MUMBAI (Reuters) - A court asked for further investigation into an illegal coalfield allocation case involving Hindalco Industries on Tuesday, while hearing an earlier report from the federal police that said the probe was likely to be closed.
Hindalco shares fell as much as 7.4 percent after the court order and closed down 5.5 percent at 144.75 Indian rupees ($2) in a Mumbai market that was down 1.97 percent.
The Central Bureau of Investigation (CBI) said in August it was likely to close the case against Hindalco's billionaire chairman Kumar Mangalam Birla and former bureaucrat P.C. Parakh in relation to a coal block allocated to the firm in 2005.
"As the matter is between the CBI and the Court, and also subjudice, it is inappropriate for us to comment," Hindalco said in a statement.
The court has also asked for a statement from former Prime Minister Manmohan Singh, who was responsible for the coal portfolio in 2005.
Singh's Congress party suffered its worst defeat in polls that were concluded in May this year.
Special CBI judge Bharat Parashar has asked for statements of the then coal minister and other officials to be recorded, a lawyer involved in the case said.

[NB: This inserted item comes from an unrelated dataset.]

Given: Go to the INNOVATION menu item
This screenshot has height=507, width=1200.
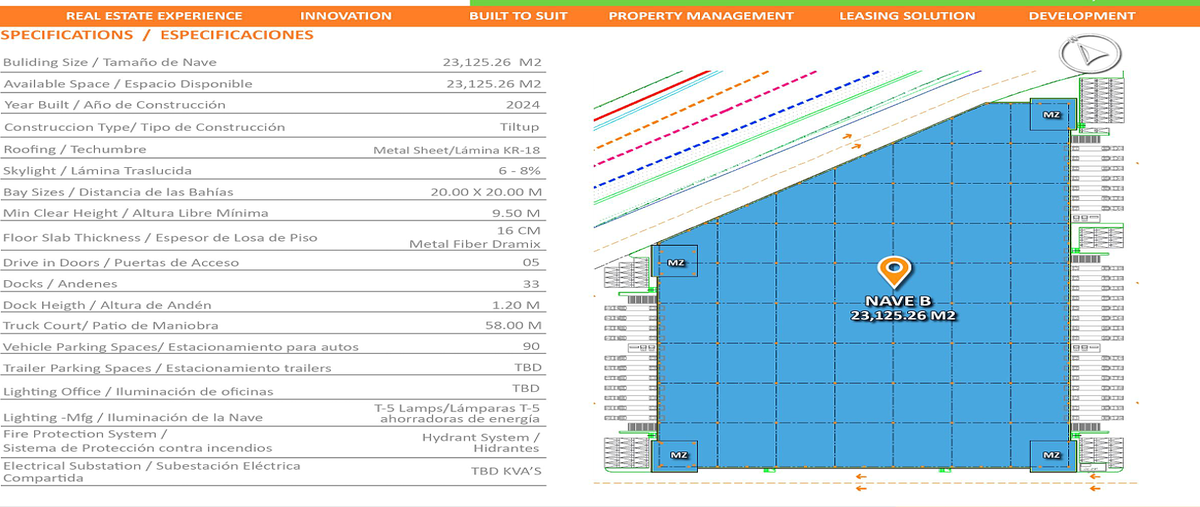Looking at the screenshot, I should tap(346, 15).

The lawyer requested anonymity as he was not authorized to speak to the media.
A CBI spokeswoman said the agency was yet to receive the court order and that the CBI would comply with it.
The CBI has been investigating whether there were irregularities in allocating a coalfield to Hindalco and two other companies in a scandal dubbed as "Coalgate."
The scam surfaced after an auditor's report in 2012 questioned the government's practice of awarding coal mining concessions to companies without competitive bidding.
India's top court in September scrapped all but four of 218 coal blocks allocated by the government over the past two decades.
"Whatever the trial court has directed will have to be first considered and evaluated and seen in the context of the Supreme Court order before a formal reaction can be articulated," Congress leader Manish Tewari told Reuters.